(Beginning of Exercise material)

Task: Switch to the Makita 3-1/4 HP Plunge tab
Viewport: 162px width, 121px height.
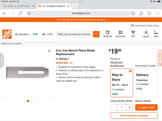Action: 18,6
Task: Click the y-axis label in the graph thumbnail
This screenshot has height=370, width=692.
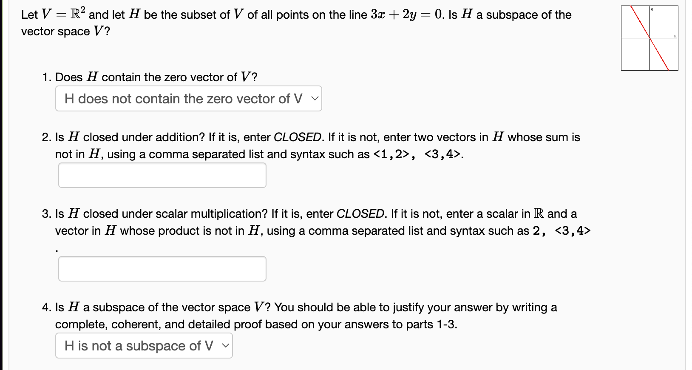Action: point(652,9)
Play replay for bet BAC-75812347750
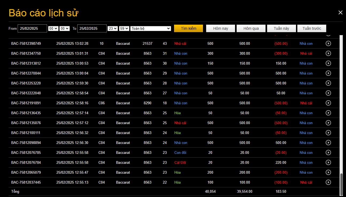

(End of Exercise material)
(Beginning of Exercise material)

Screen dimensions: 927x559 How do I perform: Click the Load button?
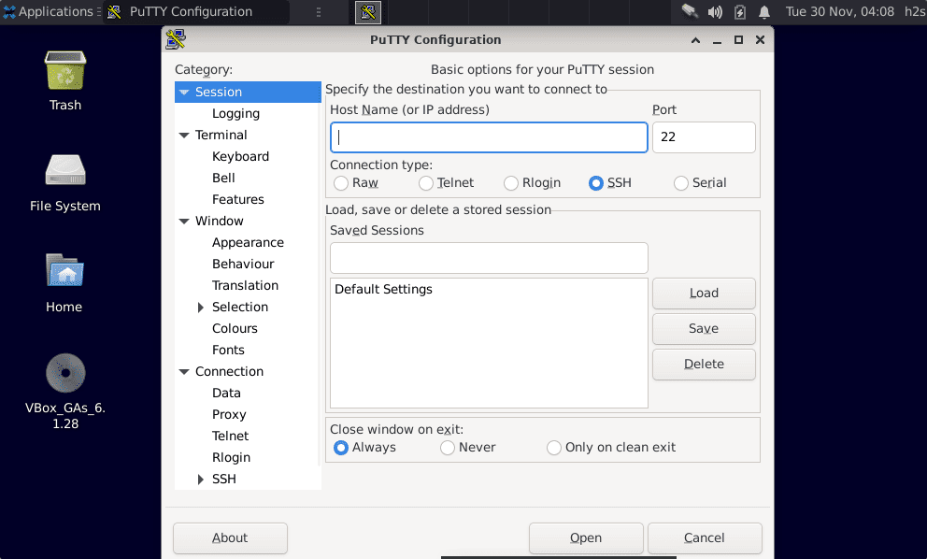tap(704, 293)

(End of Exercise material)

Work instruction:
In the records above, everything from the line with "Task: Click the" down to the line with "Play replay for bet BAC-75812347750" is to be set down exactly, both ends included, with no pictures and no other lines.

Result below:
Task: Click the y-axis label in the graph thumbnail
This screenshot has height=370, width=692.
Action: point(652,9)
Play replay for bet BAC-75812347750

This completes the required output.